Man charged in crash that killed woman
Updated On: Mar 18 2014 12:04:29 AM EDT
Investigators from the Florida Highway Patrol have issued charges in a fatal traffic crash on Sept. 13 that killed a woman and injured her daughter while they attempted to cross San Jose Boulevard at Haley Road in Mandarin.
The driver in the case, Michael Fortunato, was charged with careless driving, failure to yield to a pedestrian within a crosswalk, and expired driver's license.
Esther Ohayon, 57, was killed and her daughter, 16-year-old Orly Ohayon, was struck.
After months of extensive research and investigative techniques, members of the Florida Highway Patrol said they concluded a thorough investigation and provided the parties involved with the appropriate information.

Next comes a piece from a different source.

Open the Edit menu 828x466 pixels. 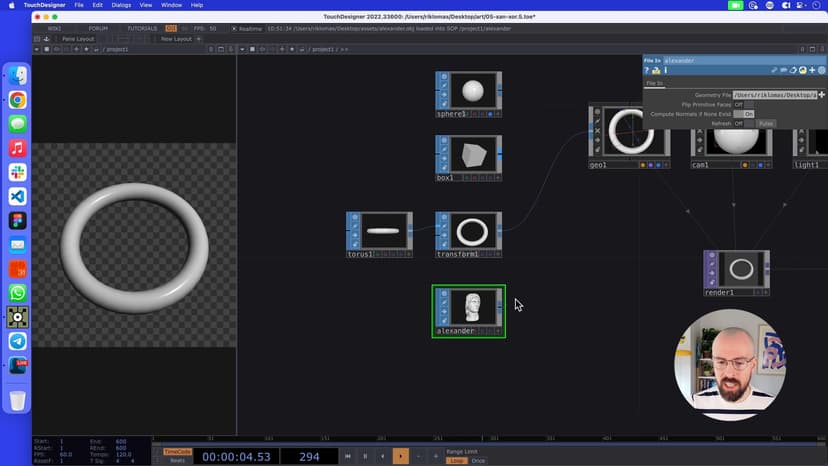[x=97, y=5]
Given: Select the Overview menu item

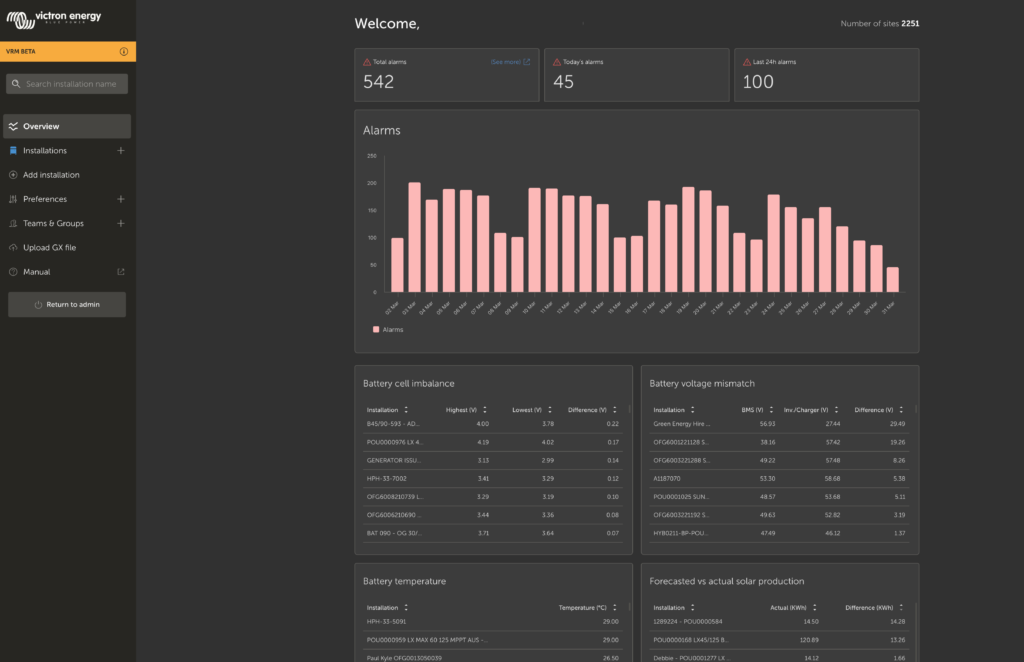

They said Fortunato recently met with investigators and was very cooperative during the interview. Additionally, Fortunato has been cooperative throughout the case and provided investigators with information as requested, troopers said.
Fortunato told investigators that he didn't see Ohayon and her 16-year-old daughter as they crossed the road to get to services at Etz Chaim Synagogue.
This is the second time Fortunato has hit and killed a person with his vehicle and has not faced criminal charges. The news is something Rabbi Yaakov Fisch at Etz Chaim Synagogue found disheartening.
"I honestly only heard about it through the media, but there was a sense of disappointment," said Fisch.
Fisch was not happy to hear about a lack of criminal charges.
"That someone who died in such a way, we thought there would be more serious way to do this beyond a traffic violation," said Fisch.
"The charges issued are civil and not criminal based on the evidence collected, because there was no criminal intent or criminal action involved with this case," said Florida Highway Patrol Sgt. Dylan Bryan.
Fortunato was never criminally charged in a case back in 2009, when police said he hit and killed a 6-year-old boy in a separate crash. The FHP said because Fortunato was not drinking or on his cell phone, he wasn't driving while distracted. Therefore, authorities have no criminal recourse to charge him.
"Does the fact that he was involved in another fatal years ago play into the investigation?" asked Channel 4's Scott Johnson.
"It does not," said Bryan. "Each of these investigations are different. We looked at that investigation, but had to handle our investigation accordingly and are satisfied with the outcome."
The issuances of these charges are considered the conclusion of this investigation, troopers said.